India National Olympiad 1989 Problems
Problem 1
Prove that the Polynomial $ f(x) = x^{4} + 26x^{3} + 56x^{2} + 78x + 1989$ can’t be expressed as a product $ f(x) = p(x)q(x)$ , where $ p(x)$ and $ q(x)$ are both polynomial with integral coefficients and with degree at least $ 1$.
Problem 2
Let $ a,b,c$ and $ d$ be any four real numbers, not all equal to zero.
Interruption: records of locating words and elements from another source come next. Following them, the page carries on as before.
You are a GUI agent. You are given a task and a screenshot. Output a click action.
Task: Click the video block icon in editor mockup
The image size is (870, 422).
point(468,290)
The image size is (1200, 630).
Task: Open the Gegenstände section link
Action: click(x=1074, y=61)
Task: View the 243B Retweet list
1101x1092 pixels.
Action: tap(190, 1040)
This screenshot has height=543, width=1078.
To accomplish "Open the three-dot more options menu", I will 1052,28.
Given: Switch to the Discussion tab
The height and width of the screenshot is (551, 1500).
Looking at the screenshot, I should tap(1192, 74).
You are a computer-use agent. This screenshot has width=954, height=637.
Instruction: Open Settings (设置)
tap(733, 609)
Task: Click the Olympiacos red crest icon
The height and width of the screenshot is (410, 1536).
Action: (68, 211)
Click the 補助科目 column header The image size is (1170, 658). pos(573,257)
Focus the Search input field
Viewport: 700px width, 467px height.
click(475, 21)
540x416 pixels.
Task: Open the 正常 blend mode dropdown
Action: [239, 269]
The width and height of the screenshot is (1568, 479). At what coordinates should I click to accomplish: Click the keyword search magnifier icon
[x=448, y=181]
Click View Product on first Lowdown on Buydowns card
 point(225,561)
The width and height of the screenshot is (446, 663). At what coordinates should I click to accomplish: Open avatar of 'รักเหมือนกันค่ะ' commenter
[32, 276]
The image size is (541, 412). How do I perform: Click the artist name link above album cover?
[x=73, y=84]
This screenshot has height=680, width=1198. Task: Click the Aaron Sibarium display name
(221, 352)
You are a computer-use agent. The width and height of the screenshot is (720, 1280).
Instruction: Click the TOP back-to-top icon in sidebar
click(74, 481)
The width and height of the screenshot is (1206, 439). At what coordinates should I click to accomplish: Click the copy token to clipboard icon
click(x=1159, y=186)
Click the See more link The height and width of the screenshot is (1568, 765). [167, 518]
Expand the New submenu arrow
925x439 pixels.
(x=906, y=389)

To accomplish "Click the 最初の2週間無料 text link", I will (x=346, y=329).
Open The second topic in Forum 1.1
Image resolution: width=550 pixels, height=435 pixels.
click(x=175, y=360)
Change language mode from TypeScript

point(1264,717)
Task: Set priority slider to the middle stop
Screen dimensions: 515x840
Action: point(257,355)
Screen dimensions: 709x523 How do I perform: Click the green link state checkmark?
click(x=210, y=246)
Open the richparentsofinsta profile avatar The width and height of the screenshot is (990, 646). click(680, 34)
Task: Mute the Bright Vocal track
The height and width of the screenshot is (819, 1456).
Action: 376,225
Prove that the roots of the polynomial $ f(x) = x^{6} + ax^{3} + bx^{2} + cx + d$ can’t all be real.
Problem 3
Let $ A$ denote a subset of the set $ \{ 1,11,21,31, \dots ,541,551 \}$ having the property that no two elements of $ A$ add up to $ 552$. Prove that $ A$ can’t have more than $ 28$ elements.
Problem 4
Determine all $n \in \mathbb{N}$ for which
$n$ is not the square of any integer,
$\lfloor \sqrt{n}\rfloor ^3$ divides $n^2$.
Problem 5
For positive integers $ n$, define $ A(n)$ to be $ \frac {(2n)!}{(n!)^{2}}$. Determine the sets of positive integers $ n$ for which
(a) $ A(n)$ is an even number,
(b) $ A(n)$ is a multiple of $ 4$.
Problem 6
Triangle $ ABC$ has incentre $ I$ and the incircle touches $ BC, CA$ at $ D, E$ respectively. Let $ BI$ meet $ DE$ at $ G$. Show that $ AG$ is perpendicular to $ BG$.
Problem 7
Let $ A$ be one of the two points of intersection of two circles with centers $ X, Y$ respectively.The tangents at $ A$ to the two circles meet the circles again at $ B, C$. Let a point $ P$ be located so that $ PXAY$ is a parallelogram. Show that $ P$ is also the circumcenter of triangle $ ABC$.